On one hand I think this is really neat. On the other this is why I have never taken front end development seriously enough to spend any real time learning it [0]. From the get go it always seemed like the rules were arbitrary and involved lots of guessing to get things right. I know this isn't actually true but it felt true enough early on to poison my mind to it.

[0] Not something I'm proud of and I know front end development is serious business so don't @ me.
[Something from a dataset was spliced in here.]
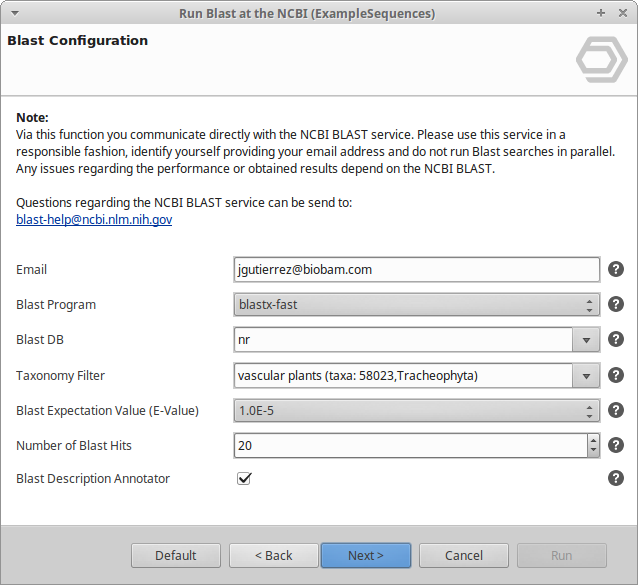
Task: Click the Blast DB help icon
Action: point(616,339)
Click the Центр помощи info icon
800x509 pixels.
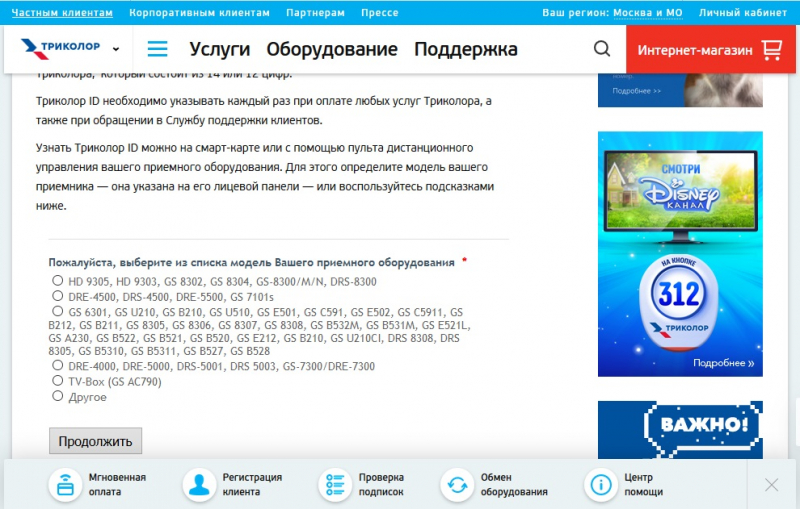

" I know this isn't actually true "

It's true.

A confluence of vague definitions, poor implementations, bad documentation ... and this is the web we have. It's the tip of the iceberg, and the painful life of anyone doing html5 work, it's 'not fun' for anyone who's been exposed to regular programming because the problems you spend your day solving mostly should not be problems to begin with.

This is what us older people would like to believe. Meanwhile the young webdevs are having a blast ignoring us and building the apps of the future.
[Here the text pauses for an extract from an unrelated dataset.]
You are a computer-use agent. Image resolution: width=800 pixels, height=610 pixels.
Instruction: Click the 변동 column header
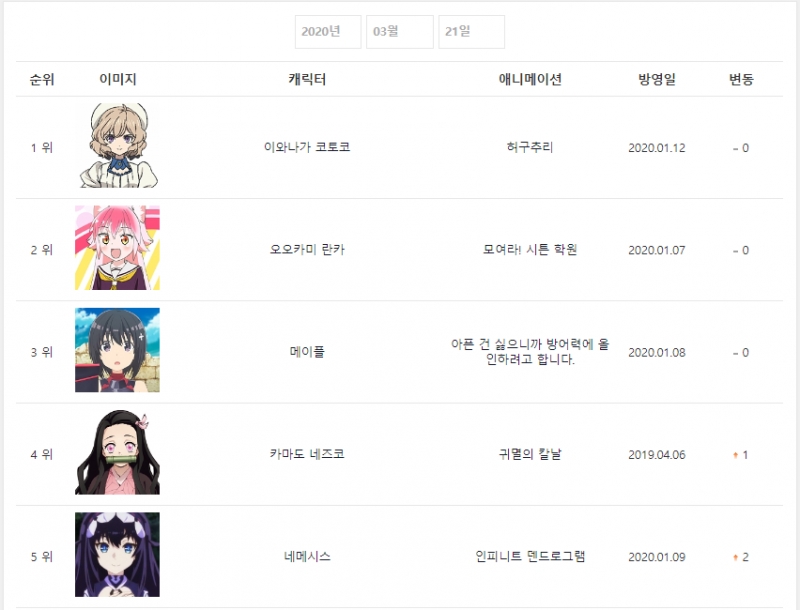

Yeah and then they all jump around React as some amazing achievement, having rediscovereed how 90's native UI do event handling.

React isn't really anything like 90s UI libraries. It is, however, very much like the fairly recent native immediate-mode GUIs that have come out (https://github.com/ocornut/imgui, https://github.com/PistonDevelopers/conrod, etc).

The core feature of React is that your UI is a pure function of your application state. In (e.g.) the Win32 UI, you would receive events, and then need to manually transition your current UI state to the new UI state (hide this button, disable this input, etc).